STEP 3 – The board finalizes the desired changes subject to review by counsel.

STEP 4 – The proposed changes are sent to the association’s attorney to review them for clarity, appropriateness and enforceability.  There could be issues due to a proposed rule (1) having inartful or vague language or (2) having a provision that is not permitted by statute or (3) having a conflict with a provision in the declaration or bylaws.

STEP 5 – Suggested revisions will be made by the attorney either in a meeting with the board or committee followed by a written report.  We often see association rules created by boards that include provisions that Virginia statutes require to be included in a recorded Declaration or Bylaws including, but not limited to: (1) charges for violations of governing documents; (2) late fees and suspension of services for delinquent assessments; (3) restrictions on for sale signs, (4) restrictions regarding rental of units and association charges connected with rentals, and (5) certain provisions regarding special assessments.  Attorney review is critical to ensure that rules do not violate statutory requirements and are not ambiguous either of which could cause the rule to be unenforceable.

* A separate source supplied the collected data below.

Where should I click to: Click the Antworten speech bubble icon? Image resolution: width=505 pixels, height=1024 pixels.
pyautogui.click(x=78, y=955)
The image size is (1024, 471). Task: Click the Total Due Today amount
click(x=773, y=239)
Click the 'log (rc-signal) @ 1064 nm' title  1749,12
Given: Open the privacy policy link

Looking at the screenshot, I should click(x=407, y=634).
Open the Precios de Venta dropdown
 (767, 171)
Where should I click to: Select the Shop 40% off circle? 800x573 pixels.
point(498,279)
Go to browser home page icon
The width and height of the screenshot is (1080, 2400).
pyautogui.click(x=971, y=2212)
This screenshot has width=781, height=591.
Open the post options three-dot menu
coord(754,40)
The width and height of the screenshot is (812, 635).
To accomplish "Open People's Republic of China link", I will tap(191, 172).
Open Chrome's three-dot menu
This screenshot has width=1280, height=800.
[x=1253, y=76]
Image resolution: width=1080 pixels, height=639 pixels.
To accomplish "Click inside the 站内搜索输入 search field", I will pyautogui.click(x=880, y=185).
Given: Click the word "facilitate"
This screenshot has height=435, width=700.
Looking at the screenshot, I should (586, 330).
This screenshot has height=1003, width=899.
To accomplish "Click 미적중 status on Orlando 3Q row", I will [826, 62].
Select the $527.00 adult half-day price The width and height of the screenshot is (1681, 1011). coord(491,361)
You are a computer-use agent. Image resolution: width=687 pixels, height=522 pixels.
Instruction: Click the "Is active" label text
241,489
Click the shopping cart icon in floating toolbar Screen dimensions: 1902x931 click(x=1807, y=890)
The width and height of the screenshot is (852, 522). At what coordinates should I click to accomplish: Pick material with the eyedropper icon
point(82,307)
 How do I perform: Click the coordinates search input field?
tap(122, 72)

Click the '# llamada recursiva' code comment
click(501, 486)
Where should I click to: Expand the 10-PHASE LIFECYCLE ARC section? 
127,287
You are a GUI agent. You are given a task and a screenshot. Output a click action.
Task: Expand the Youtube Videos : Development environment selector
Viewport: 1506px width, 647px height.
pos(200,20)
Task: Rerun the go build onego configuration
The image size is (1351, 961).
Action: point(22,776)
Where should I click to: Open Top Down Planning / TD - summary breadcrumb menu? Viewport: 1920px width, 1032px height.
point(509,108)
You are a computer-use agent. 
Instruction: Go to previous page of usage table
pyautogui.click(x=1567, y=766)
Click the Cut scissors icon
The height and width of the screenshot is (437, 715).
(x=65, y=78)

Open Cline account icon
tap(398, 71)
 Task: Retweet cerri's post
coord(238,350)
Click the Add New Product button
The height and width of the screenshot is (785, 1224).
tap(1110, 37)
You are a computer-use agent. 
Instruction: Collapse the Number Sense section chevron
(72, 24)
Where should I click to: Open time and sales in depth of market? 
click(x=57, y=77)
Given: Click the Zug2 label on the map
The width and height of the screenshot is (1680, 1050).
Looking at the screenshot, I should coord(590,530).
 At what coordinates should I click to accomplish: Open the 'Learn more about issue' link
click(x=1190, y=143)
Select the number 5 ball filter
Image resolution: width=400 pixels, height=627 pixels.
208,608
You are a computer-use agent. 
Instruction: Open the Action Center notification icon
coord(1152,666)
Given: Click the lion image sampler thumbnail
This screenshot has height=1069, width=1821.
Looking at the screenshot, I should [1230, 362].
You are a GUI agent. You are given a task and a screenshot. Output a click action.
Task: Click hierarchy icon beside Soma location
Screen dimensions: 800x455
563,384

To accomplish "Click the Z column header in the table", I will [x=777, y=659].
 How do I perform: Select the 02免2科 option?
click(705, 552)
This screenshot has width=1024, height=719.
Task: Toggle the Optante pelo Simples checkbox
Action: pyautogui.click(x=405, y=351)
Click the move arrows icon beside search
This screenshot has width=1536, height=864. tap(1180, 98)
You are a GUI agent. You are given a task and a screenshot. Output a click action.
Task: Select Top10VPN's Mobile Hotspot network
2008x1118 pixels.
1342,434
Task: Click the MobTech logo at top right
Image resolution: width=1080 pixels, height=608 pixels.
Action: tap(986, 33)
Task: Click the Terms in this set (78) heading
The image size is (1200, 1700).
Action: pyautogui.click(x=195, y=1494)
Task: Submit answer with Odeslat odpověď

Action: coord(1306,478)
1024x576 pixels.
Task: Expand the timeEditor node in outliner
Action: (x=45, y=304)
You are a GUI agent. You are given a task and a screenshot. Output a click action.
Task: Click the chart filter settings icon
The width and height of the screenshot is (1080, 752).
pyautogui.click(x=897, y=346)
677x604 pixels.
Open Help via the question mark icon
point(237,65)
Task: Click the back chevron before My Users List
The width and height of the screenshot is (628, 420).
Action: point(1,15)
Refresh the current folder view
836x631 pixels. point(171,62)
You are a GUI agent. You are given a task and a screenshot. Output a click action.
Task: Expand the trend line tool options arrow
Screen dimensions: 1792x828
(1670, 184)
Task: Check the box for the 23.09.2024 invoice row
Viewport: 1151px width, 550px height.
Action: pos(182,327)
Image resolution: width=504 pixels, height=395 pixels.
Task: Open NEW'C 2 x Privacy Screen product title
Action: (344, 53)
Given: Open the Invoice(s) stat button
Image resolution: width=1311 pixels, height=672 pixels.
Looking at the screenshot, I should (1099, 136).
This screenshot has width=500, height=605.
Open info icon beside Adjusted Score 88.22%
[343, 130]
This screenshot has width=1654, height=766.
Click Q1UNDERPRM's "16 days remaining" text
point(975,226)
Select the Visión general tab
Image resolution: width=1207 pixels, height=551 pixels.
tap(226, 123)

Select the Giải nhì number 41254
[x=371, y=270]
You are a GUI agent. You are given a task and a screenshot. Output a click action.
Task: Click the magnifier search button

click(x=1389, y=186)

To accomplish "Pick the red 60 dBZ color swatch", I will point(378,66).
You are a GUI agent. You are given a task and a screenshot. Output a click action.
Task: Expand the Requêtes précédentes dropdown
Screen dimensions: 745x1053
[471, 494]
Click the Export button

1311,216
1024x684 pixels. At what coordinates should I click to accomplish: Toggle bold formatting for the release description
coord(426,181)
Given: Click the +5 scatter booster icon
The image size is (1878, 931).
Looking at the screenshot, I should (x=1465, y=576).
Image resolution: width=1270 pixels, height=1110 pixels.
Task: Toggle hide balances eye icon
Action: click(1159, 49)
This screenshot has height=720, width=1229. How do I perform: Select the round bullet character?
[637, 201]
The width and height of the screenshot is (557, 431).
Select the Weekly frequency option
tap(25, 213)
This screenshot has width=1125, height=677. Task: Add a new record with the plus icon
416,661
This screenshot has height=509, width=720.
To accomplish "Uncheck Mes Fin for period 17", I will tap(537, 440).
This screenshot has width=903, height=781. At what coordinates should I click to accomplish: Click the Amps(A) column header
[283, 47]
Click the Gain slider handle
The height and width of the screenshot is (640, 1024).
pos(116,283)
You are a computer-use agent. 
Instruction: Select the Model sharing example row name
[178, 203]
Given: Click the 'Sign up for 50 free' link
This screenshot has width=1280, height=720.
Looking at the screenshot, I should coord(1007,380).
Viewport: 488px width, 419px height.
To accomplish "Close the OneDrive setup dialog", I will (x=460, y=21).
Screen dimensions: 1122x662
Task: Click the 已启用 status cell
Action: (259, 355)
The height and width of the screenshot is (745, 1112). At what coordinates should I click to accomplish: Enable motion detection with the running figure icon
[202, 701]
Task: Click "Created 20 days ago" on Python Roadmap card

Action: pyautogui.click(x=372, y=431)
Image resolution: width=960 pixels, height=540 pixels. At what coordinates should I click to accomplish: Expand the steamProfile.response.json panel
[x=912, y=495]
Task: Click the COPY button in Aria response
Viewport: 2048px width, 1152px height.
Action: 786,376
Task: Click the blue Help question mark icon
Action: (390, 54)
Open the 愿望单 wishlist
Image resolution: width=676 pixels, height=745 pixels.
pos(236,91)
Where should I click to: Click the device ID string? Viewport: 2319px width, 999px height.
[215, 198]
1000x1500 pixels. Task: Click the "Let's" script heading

STEP 6 – The Board reviews and, if satisfied with the version provided to them, approves the new rules and publishes them to the members indicating the effective date.

Two new changes in the law have an impact on community associations court actions.

The first is an increase in the jurisdictional limit of the general district court from $25,000 to $50,000 (exclusive of interest and attorneys’ fees.)  It is very helpful to be enabled by this statutory change to pursue larger claims in the lower court which will significantly speed up the process of obtaining a judgment or settlement. See Virginia Code Section 8.01-195.4.

The second is an amendment to the Property Owners Association Act which will make it mandatory, rather than discretionary, for a court to award reasonable attorneys’ fees and court costs to the prevailing party in a suit to enforce rules and regulations.  Also, the Condominium Act was amended to address the authority of boards of directors to adopt, publish and enforce rules pertaining to the common elements usage and other areas of responsibility provided for in the governing documents. Finally, this statute provides condo unit owners with the right to repeal or amend any board-adopted rule at a duly-called special meeting of the membership. See Sections 55.1-1959 of the Condominium Act and 55.1-1819 of the POA Act.